Refine fertiliser plans with tissue testing – Vineyard – Rob Saunders, Chris Cooper
Tissue testing around next month’s key flowering period is a valuable tool for finetuning nutrition plans, providing it is used correctly, as Hutchinsons’ Rob Saunders and Chris Cooper explain ...
Many larger commercial vineyards routinely use petiole analysis to identify potential nutritional issues and tailor foliar nutrition to the results, but correct interpretation is paramount.
“Hidden hunger” is when a vine is lacking in certain nutrients early in the season, and this can be identified at sub-clinical level before foliar symptoms become visible. This gives growers an opportunity to rectify any problems before yield or grape quality is compromised.
Test data can be combined with soil analysis or scanning results to help identify the cause of any observed variability within vineyards, such as between different cultivars or across areas of varying soil type, allowing growers to manage the growth requirements more precisely to crop need.
Tissue testing may be particularly beneficial in newly established vineyards where crops need extra support as root structure develops.
Early flowering is the key timing for tissue testing, although testing again at veraison can help evaluate the effectiveness of earlier nutritional strategies and fine-tune late nutritional sprays for optimal quality and build vine reserves for next season.
Petiole analysis has become the preferred test methodology, providing a snapshot of mobile nutrients moving towards the leaf blade, although other tests are available. This season Hutchinsons is evaluating a new comparative sap analysis, which compares nutritional levels in old and new leaves from the same plant.
Traditional sap analysis has been notoriously inaccurate for field-grown perennial crops, but this new test should bring greater accuracy by detecting deficiencies in older leaves first as nutrients are redirected to the growing point.
For flowering petiole analysis, test providers each have their own protocols, but generally a representative sample (e.g. a handful of 40 petioles) should be taken from the leaf opposite the bunch. Samples are taken along and down the rows, or from areas of vines showing a specific issue. The fresher the sample, the more accurate the results, especially for nutrients like nitrogen, so tests are best done in time for samples to reach the lab before the weekend. It typically takes around five working days for results to be returned.
Every vineyard is different, so tissue test results will reflect both the underlying soil properties and the site’s management.
Ameliorating vines with nutrients is common practice in vines grown on high-pH calcareous soils prone to nutrient “lock-up”. Similarly for sandy soils where leaching potential is high and pH is known to slip downwards, there is a greater risk of manganese and boron deficiency.

- _Tasks_
1. Name every specific nutrient mentioned by name in the vineyard tissue-testing article.
2. Continue the vineyard tissue-testing article from its last sentence, keeping its subject and tone.

- _Listed entries_
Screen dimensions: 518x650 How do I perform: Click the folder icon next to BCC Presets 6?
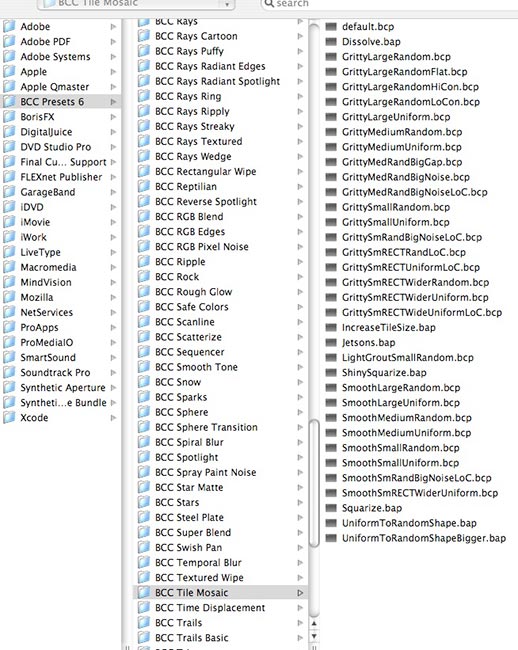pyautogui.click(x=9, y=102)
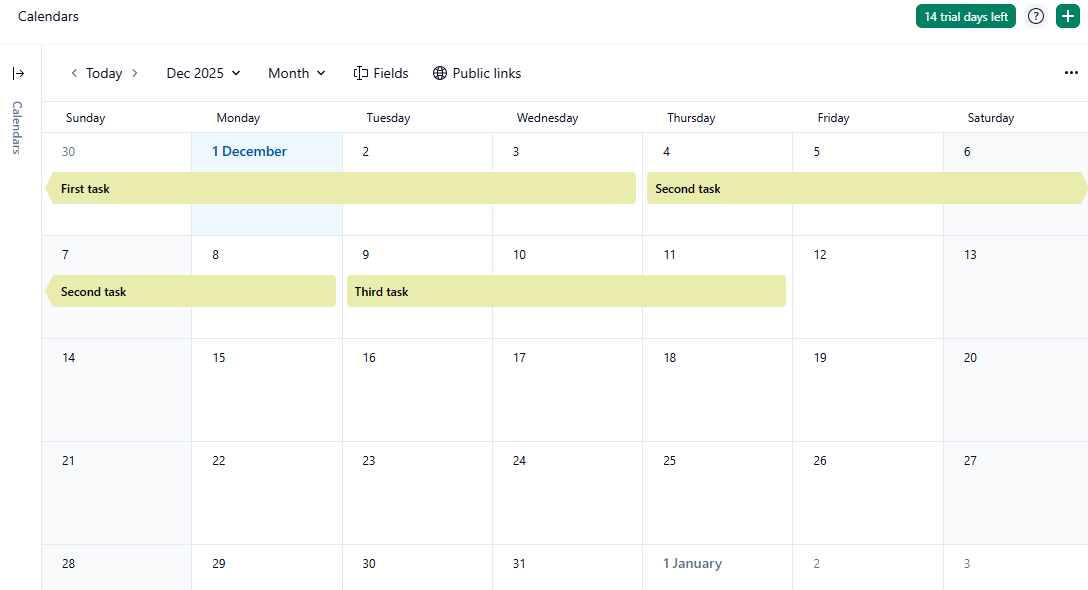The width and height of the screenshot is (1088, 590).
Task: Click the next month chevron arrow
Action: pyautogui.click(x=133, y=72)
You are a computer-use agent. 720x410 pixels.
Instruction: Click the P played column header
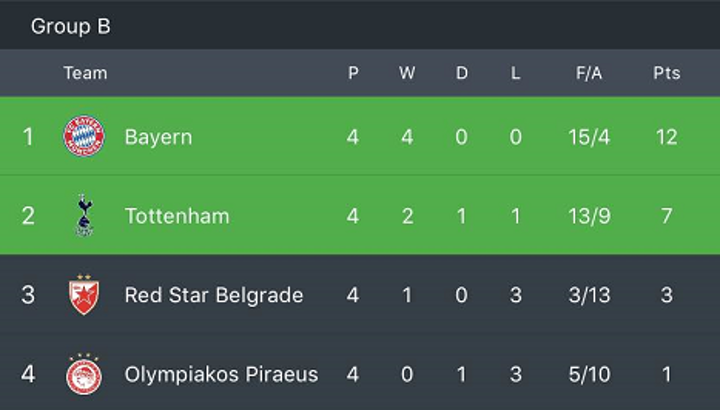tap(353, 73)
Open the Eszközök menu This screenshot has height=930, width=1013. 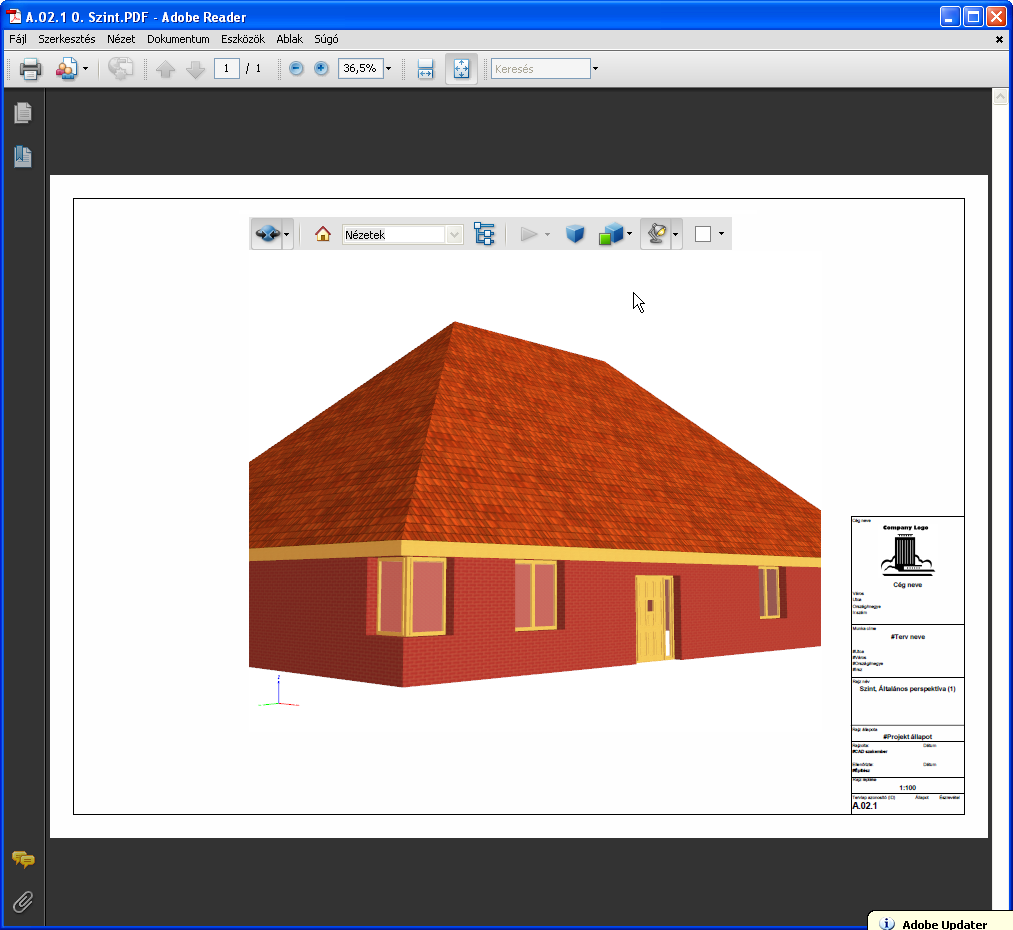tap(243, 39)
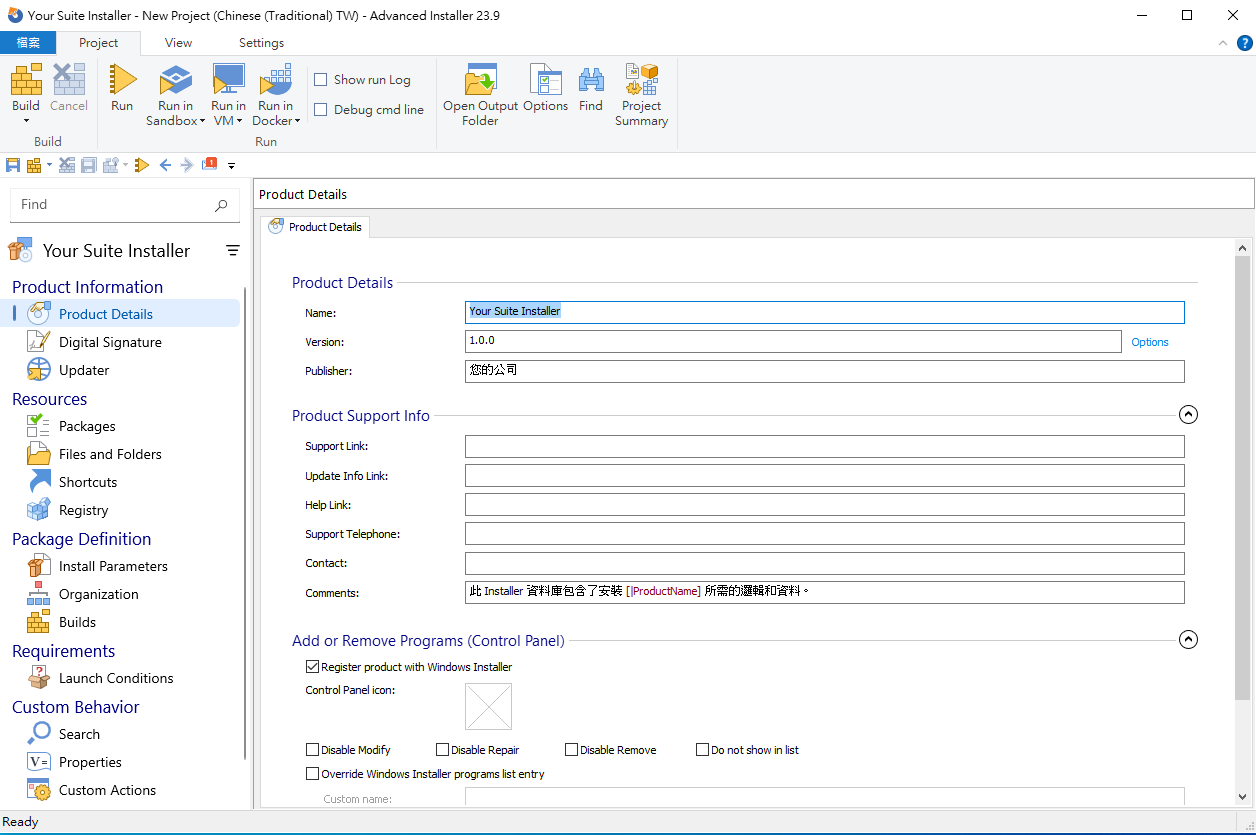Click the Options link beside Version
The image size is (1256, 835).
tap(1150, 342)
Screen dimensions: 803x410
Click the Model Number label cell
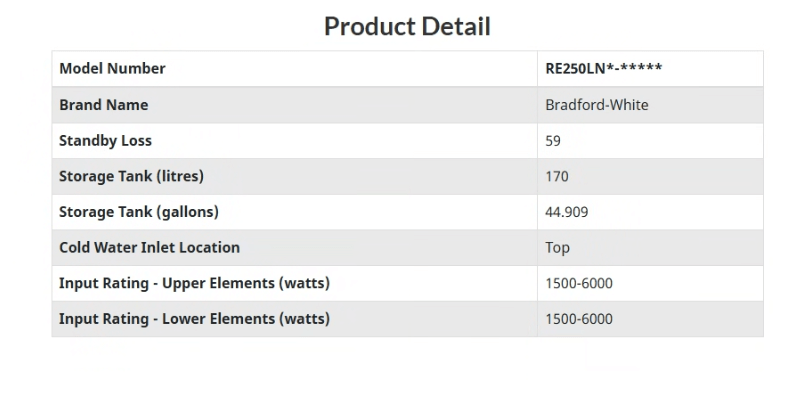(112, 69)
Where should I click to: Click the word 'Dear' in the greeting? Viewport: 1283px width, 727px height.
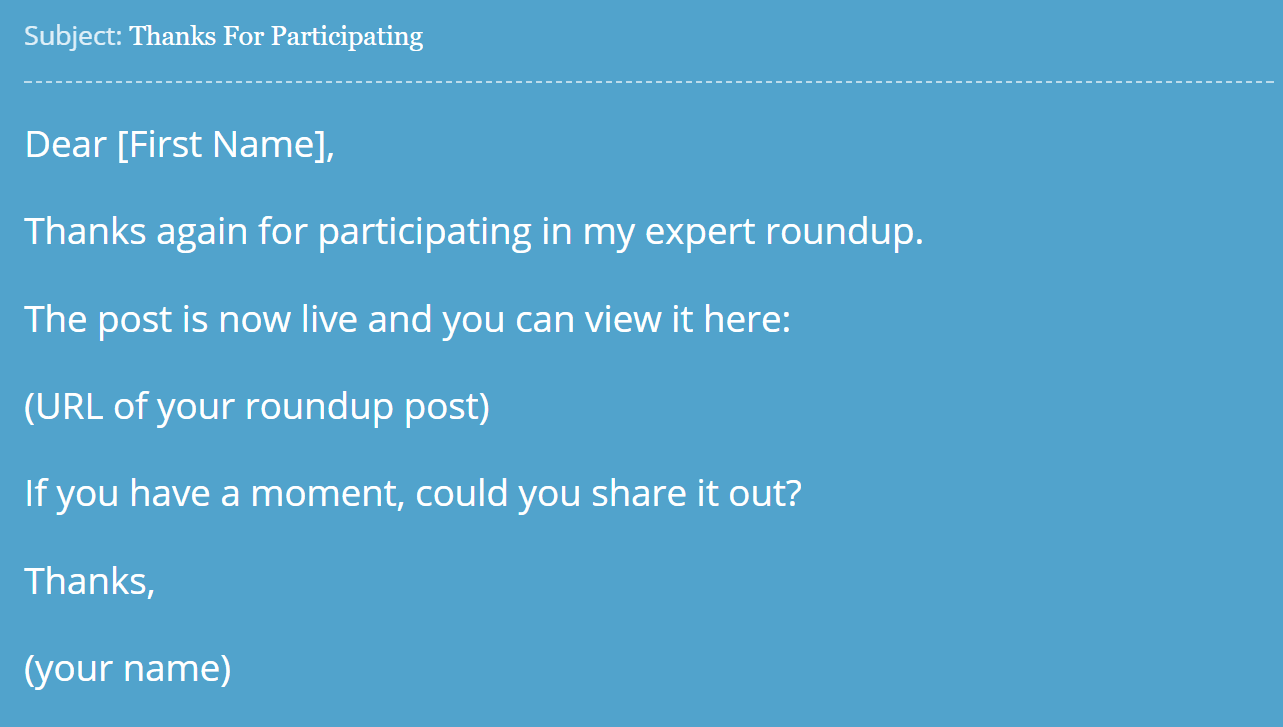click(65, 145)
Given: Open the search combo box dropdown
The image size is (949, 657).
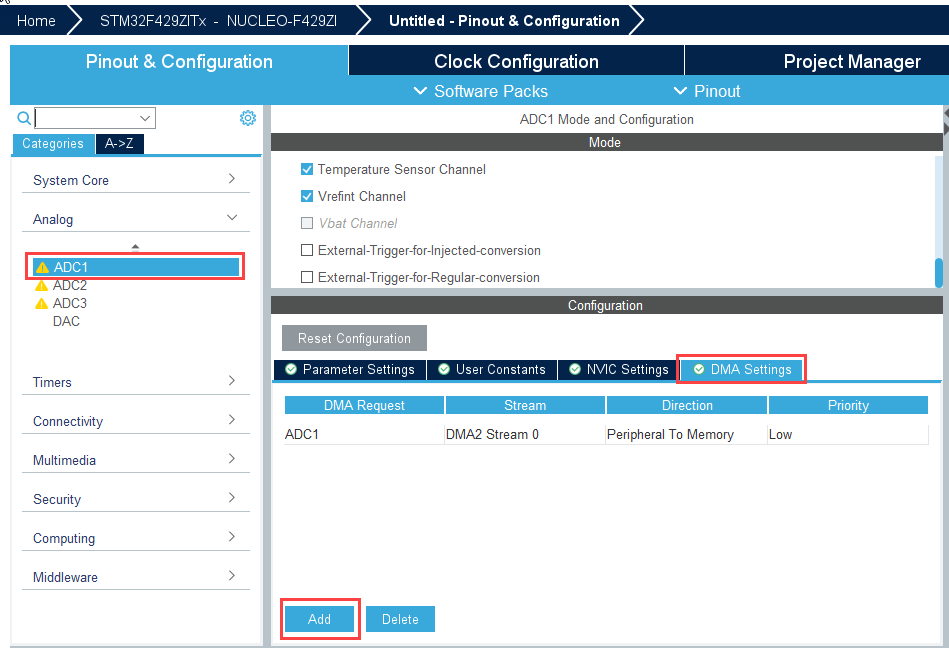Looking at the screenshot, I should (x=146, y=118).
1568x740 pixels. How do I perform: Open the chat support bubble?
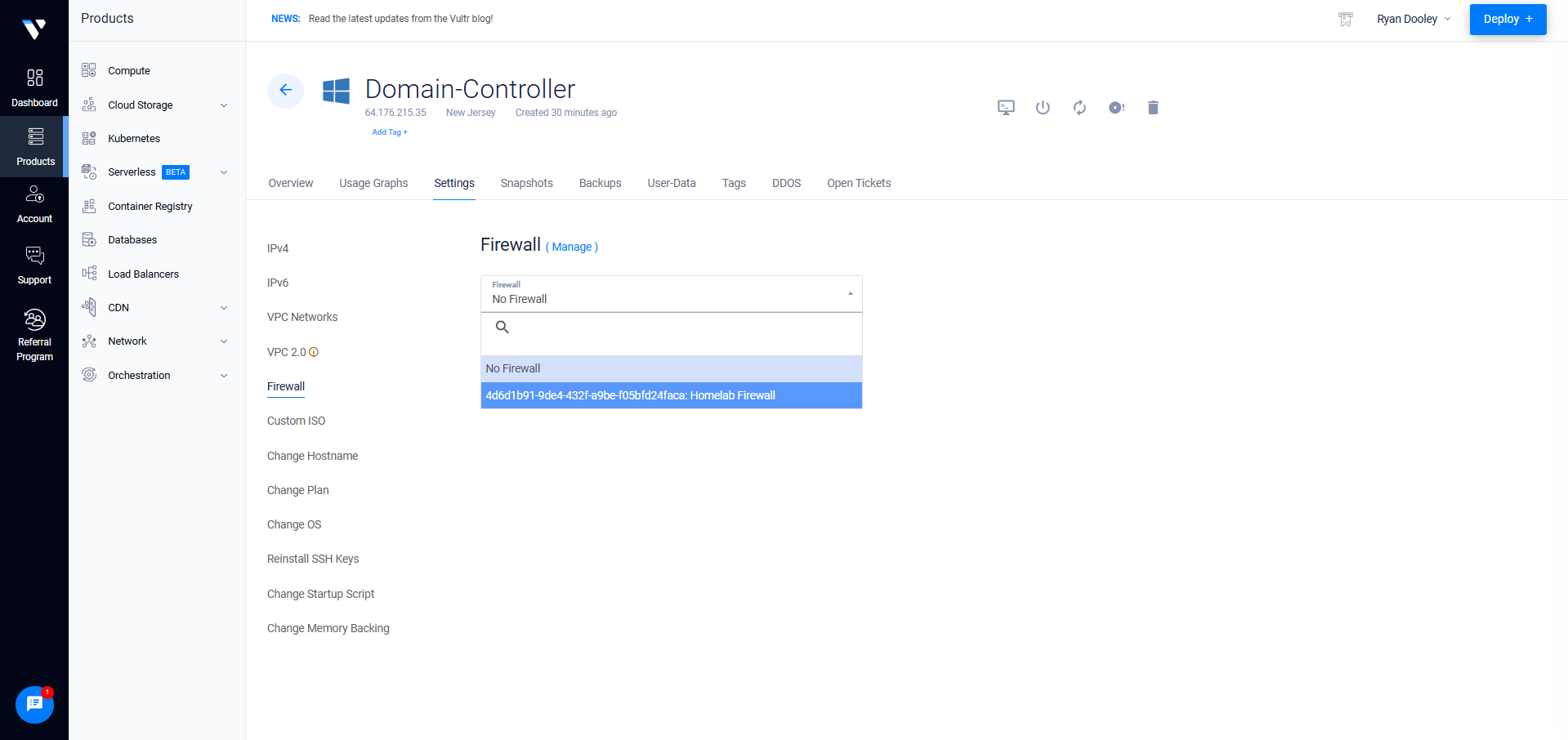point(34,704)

- _Answers to this exercise_
1. Nitrogen, manganese, boron

2.
Applying boron in the run-up to flowering is fairly common practice for many growers and rightly so given the nutrient’s importance to pollination tube development and subsequent pollen viability.
Iron is very important early on as it is essential for chlorophyll formation and photosynthesis. To correct this, it is important to use the correct iron chelate on the soil and the leaf to enhance uptake.
Likewise, magnesium is needed for maintaining photosynthesis and deficiencies are often picked up by tissue testing, notably in young, recently established SO4 rootstocks.
Tissue testing also provides a good way of checking nutrient ratios are in balance to mitigate potential antagonism. High soil calcium for example, can reduce the availability of magnesium and potassium to plants.
Calcium itself is a relatively immobile nutrient, even in calcareous soils, but it plays a key role in strengthening the structure of cell walls, so an early application around flowering when cell division for berries is occurring could help improve resilience to botrytis later in the season.
While tissue testing provides very useful information for fine-tuning foliar nutrition programmes, results should be considered carefully. Results are typically presented using a traffic light system based on recommended thresholds for deficient, low, adequate and high/excessive levels of individual nutrients.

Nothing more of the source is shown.